Friday, December 10, 2010

"Do you want Mexico to be saved? Do you want Christ to be our king?" "No."

The Savage Detectives is about two visceral realist poets, Ulises Lima and Arturo Bolano, who leave Mexico City on the last night of 1975 and travel around the expanse of the globe, to Barcelona, to Tel Aviv, to Paris, Catalonia, Madrid, Mallorca, San Francisco, searching for themselves, for each other, for guidance, for a lost poet named Cesarea. The story is essentially a collage of hundreds of conflicting first-person monologues - told to an always absent interviewer, perhaps an inquiring mind, perhaps Bolano himself - which together paint two decades of a broken chaotic and insanely beautiful earth.

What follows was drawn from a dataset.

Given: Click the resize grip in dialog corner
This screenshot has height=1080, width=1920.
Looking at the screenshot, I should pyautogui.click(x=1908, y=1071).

Roberto Bolano feverishly wrote this and his other sprawling epic, 2666, while fighting against the inevitability of a fatal liver disease. He died in 2003 at the age of 50, leaving behind nearly 1500 pages of the most heartbreaking, poetic, lucid prose I've ever read. 1500 pages of memories, of stories, of philosophy, of imagination. Bolano has deeply infiltrated my consciousness, my strange loop, and I'm very thankful for the afternoon that Zeke Sulkes mentioned his name and I thought to ask: who?